Тишина в такой час, который предназначен для шума экскаваторов, суеты и грохота вагонеток, нарушила привычный строй жизни, прозвучала, как крик, и разбудила Гонибека.

Он оделся, взял домбру и вышел из палатки. На песках, на скатах палаток, на куполах юрт лежал крупный иней. В его острогранных зернах дробилось восходящее солнце на пучки разноцветных брызг. Строительная площадка была нетронута с прошлого дня ничьей ногой. На насыпи не толпились землекопы, не звякали о камень лопаты, не тарахтели уже сильно разбитые трескучие грабарки. Экскаватор, будто усталый конь, только что пришедший с тяжелой пашни, стоял с опущенным хоботом.

Солнечное, в то же время морозное, с инеем, утро показалось Гонибеку юртой, приготовленной для свадебного веселья, — пол устлан белыми кошмами, купол украшен золотой вышивкой. Гонибек пересек насыпь и поднялся на скалистое плато к утесам, изъеденным сумасшедшим степным ветром.
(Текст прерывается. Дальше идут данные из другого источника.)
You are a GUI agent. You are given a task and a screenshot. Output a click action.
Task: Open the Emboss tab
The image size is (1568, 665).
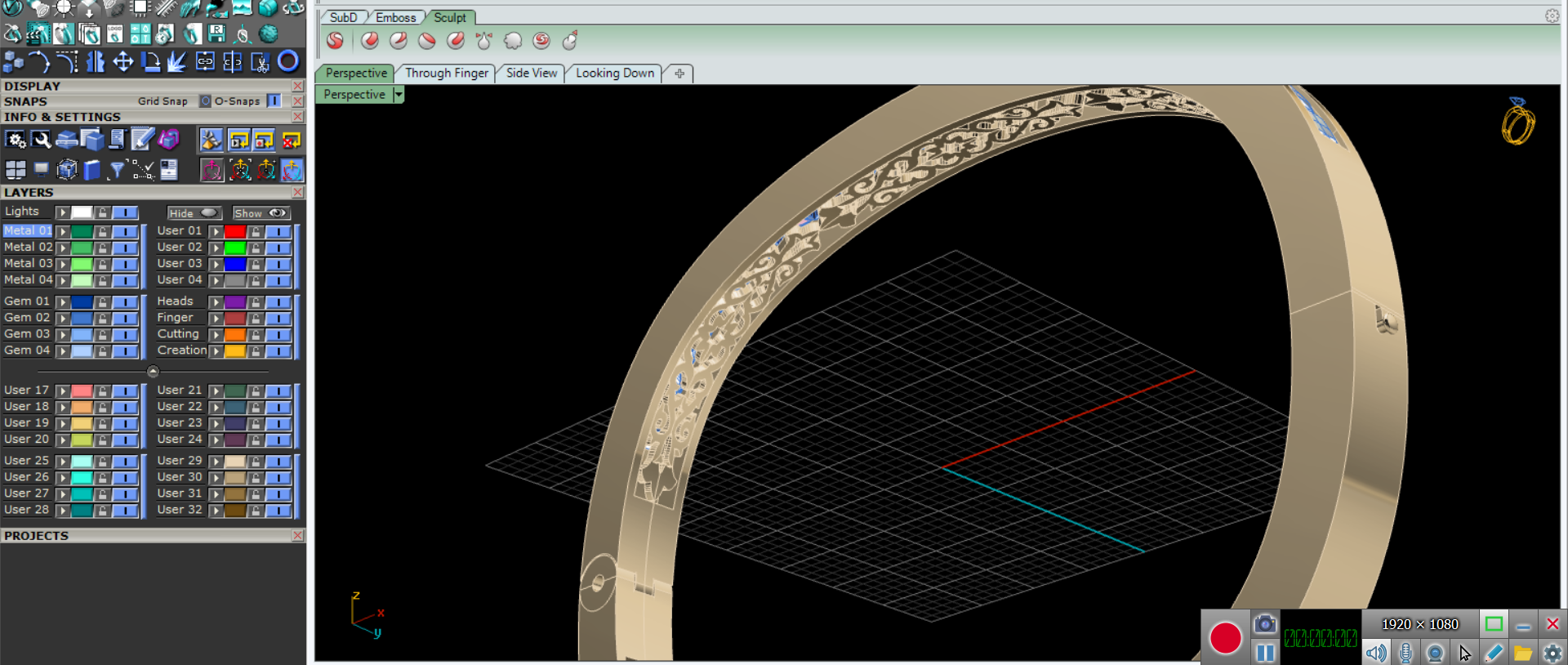(x=395, y=17)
Там было сокровенное местечко, где он любил посидеть наедине с домброй. Смахнул с нее пыль и попробовал струны. Они запели крикливыми, дребезжащими голосами. Он подвернул колки, осмотрел гриф, коробку, не нашел никаких изъянов и снова попробовал. Струны не хотели петь. Гонибек перетянул их, но они продолжали капризничать.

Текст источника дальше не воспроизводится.